■ EXTRAIT ■
╔══
Entre indignation sur la prétendue origine esclavagiste de l’expression « Black Friday » et franche envie de profiter, comme tout agent économique, des bonnes affaires, le coeur des classes moyennes africaines valse. Mais de Dakar à Nairobi, pour accéder aux offres de la grande braderie virtuelle de l’année, qui a lieu chaque année, le dernier vendredi de novembre (sauf en France où l’événement a été déclaré cette année au 4 décembre pour cause de Covid-19), il faut disposer d’une carte bancaire internet compatible (facturée jusqu’à 60 000 franc CFA par an chez certaines banques) ou d’un compte Paypal (ce dernier service américain considère l’Afrique subsaharienne comme une zone grise, avec des accès restreints). Bref, les populations africaines, quand elles ne sont pas contraintes par leurs politiques de change qui, au nom de la défense des monnaies nationales et des réserves en devises, rationnent les dépenses sur internet, sont obligées de faire des acrobaties pour surfer aisément sur la toile.
En attendant, le Black Friday rebaptisé en Blue Friday pour ménager les susceptibilités des uns et des autres, sous le conseil des professionnels de la communication, promet. La surconsommation sera au rendez-vous, mais aussi le positionnement marketing des marques qui ne rateront pas l’occasion pour promouvoir leurs valeurs, mettre en avant leurs politiques RSE. Cas de la marque Rapha (spécialiste dans les tenues aux cyclistes) qui dit non au Black Friday et encourage toute sa communauté à rouler plutôt qu’à faire les soldes et à mobiliser avec elle 20 000£ (près de 135 000€), soit l’équivalent de 1000 vélos à l’ONG World Bicycle Relief.
Derrière le brouhaha de l’industrie du marketing, il y a le combat de David contre Goliath, entre la grande distribution, Amazon en tête, mais aussi Cdiscount en France, Jumia en Afrique, et les petits e-commerçants qui n’auront pas beaucoup de marge de manoeuvre pour appliquer des rabais allant jusqu’à 88% pour appâter le chaland. Les petits marchands devront prendre leur mal en patience puisque le Black Friday dure presque une semaine, en comptant le Cyber Lundi (30 novembre) et, en France, le fameux 4 décembre, Covid Black Friday.
Née aux Etats-Unis pour qualifier les promotions offertes aux consommateurs américains au lendemain de Thanksgiving, le Black Friday est surnommé « Vendredi fou » par Jumia sur les bords de la lagune Ebrié. Alors à vos cartes.
╚══
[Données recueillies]
╔══
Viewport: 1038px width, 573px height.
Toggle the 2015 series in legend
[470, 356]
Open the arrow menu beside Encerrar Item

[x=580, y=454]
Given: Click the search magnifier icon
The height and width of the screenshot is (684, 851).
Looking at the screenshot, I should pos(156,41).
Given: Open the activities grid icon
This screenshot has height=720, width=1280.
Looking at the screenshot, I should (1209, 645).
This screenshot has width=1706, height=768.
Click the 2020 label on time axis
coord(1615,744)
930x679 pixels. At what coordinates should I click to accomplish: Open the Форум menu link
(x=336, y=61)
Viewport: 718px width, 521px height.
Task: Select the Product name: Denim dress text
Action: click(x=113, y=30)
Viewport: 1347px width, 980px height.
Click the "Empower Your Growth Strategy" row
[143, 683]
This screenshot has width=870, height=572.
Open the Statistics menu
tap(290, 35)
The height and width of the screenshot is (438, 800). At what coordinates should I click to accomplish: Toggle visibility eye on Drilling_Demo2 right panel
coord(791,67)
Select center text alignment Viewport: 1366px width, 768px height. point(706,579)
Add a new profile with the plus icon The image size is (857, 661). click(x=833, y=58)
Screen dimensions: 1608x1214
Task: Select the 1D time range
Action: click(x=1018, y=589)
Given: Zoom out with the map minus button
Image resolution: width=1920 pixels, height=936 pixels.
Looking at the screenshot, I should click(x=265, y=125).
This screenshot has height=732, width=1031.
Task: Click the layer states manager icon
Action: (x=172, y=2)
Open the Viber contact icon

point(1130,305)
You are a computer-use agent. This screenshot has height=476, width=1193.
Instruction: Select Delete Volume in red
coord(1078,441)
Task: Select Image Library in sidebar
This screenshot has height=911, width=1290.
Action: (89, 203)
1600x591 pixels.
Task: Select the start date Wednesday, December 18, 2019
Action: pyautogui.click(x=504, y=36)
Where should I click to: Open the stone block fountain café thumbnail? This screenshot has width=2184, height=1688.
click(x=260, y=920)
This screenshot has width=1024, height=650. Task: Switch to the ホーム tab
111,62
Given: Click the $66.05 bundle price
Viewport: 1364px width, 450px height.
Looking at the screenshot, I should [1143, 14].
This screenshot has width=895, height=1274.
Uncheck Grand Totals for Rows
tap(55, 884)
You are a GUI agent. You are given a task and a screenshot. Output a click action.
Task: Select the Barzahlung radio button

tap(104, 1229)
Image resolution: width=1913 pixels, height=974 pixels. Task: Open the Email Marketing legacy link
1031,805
╚══
■ CONSIGNE A ■
Recopiez fidèlement le passage de l'extrait sur le Black Friday situé entre « Née aux Etats-Unis » et « à vos cartes. », bornes incluses.
■ CONSIGNE B ■
Répondez aux questions suivantes à partir de l'extrait sur le Black Friday.
(i) Jusqu'à quel montant annuel certaines banques facturent-elles une carte bancaire internet compatible ?
(ii) Quelle date est indiquée pour le Cyber Lundi ?
(iii) Quel surnom Jumia donne-t-il au Black Friday ?

■ RÉPONSE A ■
Née aux Etats-Unis pour qualifier les promotions offertes aux consommateurs américains au lendemain de Thanksgiving, le Black Friday est surnommé « Vendredi fou » par Jumia sur les bords de la lagune Ebrié. Alors à vos cartes.

■ RÉPONSE B ■
(i) Jusqu'à 60 000 francs CFA par an.
(ii) Le 30 novembre.
(iii) « Vendredi fou ».